Next year, from October 19 to 24, 2025, Chile will be the host country of the largest international scientific meeting on harmful algal blooms (HABs). The 21st International Conference on Harmful Algae (ICHA) will be held in Punta Arenas, Magallanes and the Chilean Antarctic Region - the southernmost area of Chilean Patagonia - and will bring together the world's leading scientists and researchers in the field.
According to ICHA's website, HABs represent a pressing global issue marked by a rise in frequency, scope, and impact. "The increase in these events is attributed to several factors, such as nutrients increments in the water column due to human activities, ballast waters, advancements in science and technology geared towards studying these events, and extreme oceanographic climate fluctuations, such as El Niño and La Niña, the Antarctic Oscillation, as well as the broader effects of climate change," it explains.

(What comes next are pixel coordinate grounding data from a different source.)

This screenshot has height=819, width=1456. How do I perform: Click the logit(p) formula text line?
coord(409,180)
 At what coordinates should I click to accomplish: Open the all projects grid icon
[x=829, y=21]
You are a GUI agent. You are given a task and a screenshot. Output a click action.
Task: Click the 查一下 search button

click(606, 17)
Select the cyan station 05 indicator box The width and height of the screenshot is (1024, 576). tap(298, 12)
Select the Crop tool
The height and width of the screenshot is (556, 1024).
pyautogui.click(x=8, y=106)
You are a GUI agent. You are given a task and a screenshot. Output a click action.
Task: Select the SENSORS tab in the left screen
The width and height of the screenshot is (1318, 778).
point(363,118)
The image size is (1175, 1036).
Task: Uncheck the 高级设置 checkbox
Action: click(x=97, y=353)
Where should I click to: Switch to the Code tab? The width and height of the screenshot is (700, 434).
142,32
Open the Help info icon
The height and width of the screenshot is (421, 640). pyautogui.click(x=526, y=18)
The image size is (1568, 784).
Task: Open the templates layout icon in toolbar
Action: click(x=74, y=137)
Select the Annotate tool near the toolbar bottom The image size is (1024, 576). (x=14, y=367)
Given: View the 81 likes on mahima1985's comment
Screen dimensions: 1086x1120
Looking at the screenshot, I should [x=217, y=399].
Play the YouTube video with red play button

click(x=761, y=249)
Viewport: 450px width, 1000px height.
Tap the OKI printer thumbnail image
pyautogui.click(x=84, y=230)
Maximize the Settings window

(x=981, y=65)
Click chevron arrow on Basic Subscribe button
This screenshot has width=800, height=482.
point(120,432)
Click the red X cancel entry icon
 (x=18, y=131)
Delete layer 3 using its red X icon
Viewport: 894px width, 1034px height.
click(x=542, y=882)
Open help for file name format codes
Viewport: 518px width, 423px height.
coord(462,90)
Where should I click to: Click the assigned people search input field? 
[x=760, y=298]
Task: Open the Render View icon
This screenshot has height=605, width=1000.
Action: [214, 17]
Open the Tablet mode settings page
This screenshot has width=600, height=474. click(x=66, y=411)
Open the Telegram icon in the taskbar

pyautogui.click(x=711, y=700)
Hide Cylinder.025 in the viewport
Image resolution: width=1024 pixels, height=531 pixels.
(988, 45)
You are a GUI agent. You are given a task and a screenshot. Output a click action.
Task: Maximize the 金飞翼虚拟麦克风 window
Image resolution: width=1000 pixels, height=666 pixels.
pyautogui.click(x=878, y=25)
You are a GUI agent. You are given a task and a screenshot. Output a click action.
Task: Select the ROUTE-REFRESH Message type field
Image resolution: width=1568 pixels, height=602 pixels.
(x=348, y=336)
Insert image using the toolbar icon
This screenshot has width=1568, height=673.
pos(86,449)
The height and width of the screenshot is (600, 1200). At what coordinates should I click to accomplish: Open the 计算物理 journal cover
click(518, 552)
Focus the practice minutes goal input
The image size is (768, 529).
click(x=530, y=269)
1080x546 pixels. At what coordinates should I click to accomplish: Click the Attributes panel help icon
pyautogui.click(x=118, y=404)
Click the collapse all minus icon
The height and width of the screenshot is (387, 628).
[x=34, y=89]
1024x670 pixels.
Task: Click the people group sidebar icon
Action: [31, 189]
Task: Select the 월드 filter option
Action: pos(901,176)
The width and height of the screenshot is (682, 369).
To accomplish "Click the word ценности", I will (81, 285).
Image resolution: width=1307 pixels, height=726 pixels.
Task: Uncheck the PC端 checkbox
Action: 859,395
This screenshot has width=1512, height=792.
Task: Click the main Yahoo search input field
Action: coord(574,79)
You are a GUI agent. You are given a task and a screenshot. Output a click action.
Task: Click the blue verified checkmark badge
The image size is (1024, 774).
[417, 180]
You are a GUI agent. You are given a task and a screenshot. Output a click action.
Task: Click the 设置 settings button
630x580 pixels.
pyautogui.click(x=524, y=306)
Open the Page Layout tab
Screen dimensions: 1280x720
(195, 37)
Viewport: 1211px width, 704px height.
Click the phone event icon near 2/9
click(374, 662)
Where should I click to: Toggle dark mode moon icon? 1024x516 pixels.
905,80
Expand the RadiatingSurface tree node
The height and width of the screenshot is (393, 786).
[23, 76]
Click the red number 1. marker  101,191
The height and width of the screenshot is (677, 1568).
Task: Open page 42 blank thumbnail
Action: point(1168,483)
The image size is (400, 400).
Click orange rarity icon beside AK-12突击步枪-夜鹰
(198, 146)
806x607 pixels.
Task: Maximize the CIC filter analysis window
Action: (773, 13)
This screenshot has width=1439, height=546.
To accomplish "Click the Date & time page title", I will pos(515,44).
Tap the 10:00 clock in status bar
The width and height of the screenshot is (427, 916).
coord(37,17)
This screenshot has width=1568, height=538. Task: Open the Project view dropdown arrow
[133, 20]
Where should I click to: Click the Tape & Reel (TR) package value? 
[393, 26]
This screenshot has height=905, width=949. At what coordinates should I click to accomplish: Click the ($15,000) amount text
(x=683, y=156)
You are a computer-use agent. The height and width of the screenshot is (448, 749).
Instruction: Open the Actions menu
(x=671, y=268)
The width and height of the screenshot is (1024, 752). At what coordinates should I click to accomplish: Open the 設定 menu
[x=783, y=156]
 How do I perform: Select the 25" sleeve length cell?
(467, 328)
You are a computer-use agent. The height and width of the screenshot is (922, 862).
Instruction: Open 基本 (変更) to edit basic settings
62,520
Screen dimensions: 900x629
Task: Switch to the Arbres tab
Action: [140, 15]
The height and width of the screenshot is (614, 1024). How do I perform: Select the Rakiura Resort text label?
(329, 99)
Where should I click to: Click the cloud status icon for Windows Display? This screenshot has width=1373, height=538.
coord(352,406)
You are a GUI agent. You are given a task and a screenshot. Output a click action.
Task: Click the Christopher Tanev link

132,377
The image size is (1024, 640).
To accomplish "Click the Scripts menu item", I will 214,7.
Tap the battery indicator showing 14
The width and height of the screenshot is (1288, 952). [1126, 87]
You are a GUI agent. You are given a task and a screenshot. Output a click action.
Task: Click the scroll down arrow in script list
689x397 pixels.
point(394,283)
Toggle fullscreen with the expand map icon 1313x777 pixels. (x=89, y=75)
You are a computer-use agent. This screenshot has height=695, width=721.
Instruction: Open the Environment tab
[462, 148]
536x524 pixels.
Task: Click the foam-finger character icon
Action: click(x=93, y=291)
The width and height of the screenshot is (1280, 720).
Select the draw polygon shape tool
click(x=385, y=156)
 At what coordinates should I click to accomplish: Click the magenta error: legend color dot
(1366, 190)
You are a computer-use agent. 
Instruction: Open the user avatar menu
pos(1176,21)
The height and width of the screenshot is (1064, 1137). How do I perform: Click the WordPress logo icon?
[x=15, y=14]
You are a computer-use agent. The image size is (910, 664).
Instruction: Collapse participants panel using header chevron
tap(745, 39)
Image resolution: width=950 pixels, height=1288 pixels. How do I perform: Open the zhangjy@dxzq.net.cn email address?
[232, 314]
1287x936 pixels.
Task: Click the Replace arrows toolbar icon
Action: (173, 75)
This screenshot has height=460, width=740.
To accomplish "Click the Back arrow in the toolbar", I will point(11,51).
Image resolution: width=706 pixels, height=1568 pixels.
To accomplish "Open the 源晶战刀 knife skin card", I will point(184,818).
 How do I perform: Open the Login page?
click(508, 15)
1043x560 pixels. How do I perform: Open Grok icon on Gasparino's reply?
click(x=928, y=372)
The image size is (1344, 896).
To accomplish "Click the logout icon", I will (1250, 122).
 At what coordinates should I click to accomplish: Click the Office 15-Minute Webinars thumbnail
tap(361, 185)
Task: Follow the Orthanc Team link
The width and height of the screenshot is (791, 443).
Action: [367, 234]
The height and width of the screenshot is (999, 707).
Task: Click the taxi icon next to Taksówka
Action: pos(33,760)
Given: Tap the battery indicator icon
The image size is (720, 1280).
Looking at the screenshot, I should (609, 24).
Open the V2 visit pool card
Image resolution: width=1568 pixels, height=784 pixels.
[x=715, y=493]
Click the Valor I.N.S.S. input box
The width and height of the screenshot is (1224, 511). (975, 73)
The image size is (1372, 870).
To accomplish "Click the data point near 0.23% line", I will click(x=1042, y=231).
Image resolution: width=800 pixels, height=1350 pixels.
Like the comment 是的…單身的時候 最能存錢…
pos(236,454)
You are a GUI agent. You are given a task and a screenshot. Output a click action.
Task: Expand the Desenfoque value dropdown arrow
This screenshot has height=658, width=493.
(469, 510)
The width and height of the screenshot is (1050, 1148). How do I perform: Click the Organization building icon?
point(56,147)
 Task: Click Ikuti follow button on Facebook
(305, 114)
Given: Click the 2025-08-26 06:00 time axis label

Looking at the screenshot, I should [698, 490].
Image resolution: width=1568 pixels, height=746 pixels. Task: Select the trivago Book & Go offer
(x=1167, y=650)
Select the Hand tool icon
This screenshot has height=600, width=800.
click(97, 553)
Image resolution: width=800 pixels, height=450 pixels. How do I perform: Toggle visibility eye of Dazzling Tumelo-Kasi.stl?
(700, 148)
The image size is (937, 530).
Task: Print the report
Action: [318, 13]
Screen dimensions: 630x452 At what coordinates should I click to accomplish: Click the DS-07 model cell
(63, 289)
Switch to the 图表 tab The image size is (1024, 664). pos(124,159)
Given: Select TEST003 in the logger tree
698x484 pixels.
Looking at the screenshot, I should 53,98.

Scientists and researchers addressing these HABs events will meet in one year at the Dreams Hotel in Punta Arenas, where the 2025 edition of the conference will bring together some 500 attendees from at least 50 countries. Registration will be open from January 13, 2025, while the deadline for oral and panel presentations will be January 20, 2025.
Although this will be the first time that the International Conference on Harmful Algae will be held in Chile, the choice of the country and, more specifically, the city of Punta Arenas as the venue for the 21st edition of ICHA is no coincidence. Nestled on the northern coast of the Strait of Magellan, which connects the Atlantic and Pacific Oceans, and gateway to the Antarctic continent, this region of Chile is recognized worldwide as a natural laboratory.
With fjords, channels, islands, glaciers, mountains, forests, steppes, and unique wildlife, the Magallanes Region is also recognized globally as a 'hot spot' for harmful algal blooms events, underscoring its scientific importance. In addition, along with Aysén and Los Lagos, it is one of the three main farmed salmon production zones in Chile.
It was precisely in the third of these areas, in Los Lagos, where just over a year ago, in November 2024, the Chilean salmon industry suffered a major setback after a massive salmonid mortality event as a consequence of a harmful algal bloom in the Reloncavi estuary. The Chilean National Fisheries and Aquaculture Service (Sernapesca) related it to the presence of harmful algae but ruled out red tide and dissociated it from the El Niño phenomenon.
As mentioned, harmful algal blooms are a natural phenomenon caused by multiple climatic and environmental factors, which generate a numerical increase of one or several species of microalgae in the water. According to Sernapesca, the cause of last year's mortality event in the Reloncavi estuary was specifically the microalgae Thalassiosira pseudonana, an algal that acts by lodging in the gills of fish, causing internal damage and death by asphyxiation.
Precisely Sernapesca, together with other public and private institutions, will support the organization and dissemination of the event, which is led by the Institute for Fisheries Development (IFOP) and Magallanes University (UMAG). ICHA is an initiative of the International Society for the Study of Harmful Algae (ISSHA) and is the main world conference on these harmful algal blooms events.
Its main objective is to provide a platform to showcase the degree of progress of scientific and technological knowledge on HABs -from molecular biology to the use of satellite images-, which will be exposed to the international scientific audience, as well as decision-makers from both the public and private sectors, who will attend the conference in Punta Arenas.
In Chile, the organization of the 21st edition of the International Conference on Harmful Algae is being carried out by more than 60 national scientists belonging to various institutions, led by IFOP and UMAG, but with the collaboration of six other universities in the country, institutions such as the Chilean Salmon Technology Institute (Intesal), Chile's Undersecretariat of Fisheries (Subpesca), the Chilean National Oceanographic Committee (CONA), and the Undersecretariat of Public Health (SSP), or private companies such as Plancton Andino.
Before arriving in Punta Arenas, in the last 40 years, these biannual conferences have been held in many different countries. The most recent ones were held in Japan (Hiroshima, 2023), Mexico (La Paz, 2021), France (Nantes, 2018), Brazil (Florianópolis, 2016), and New Zealand (Wellington, 2014), among others.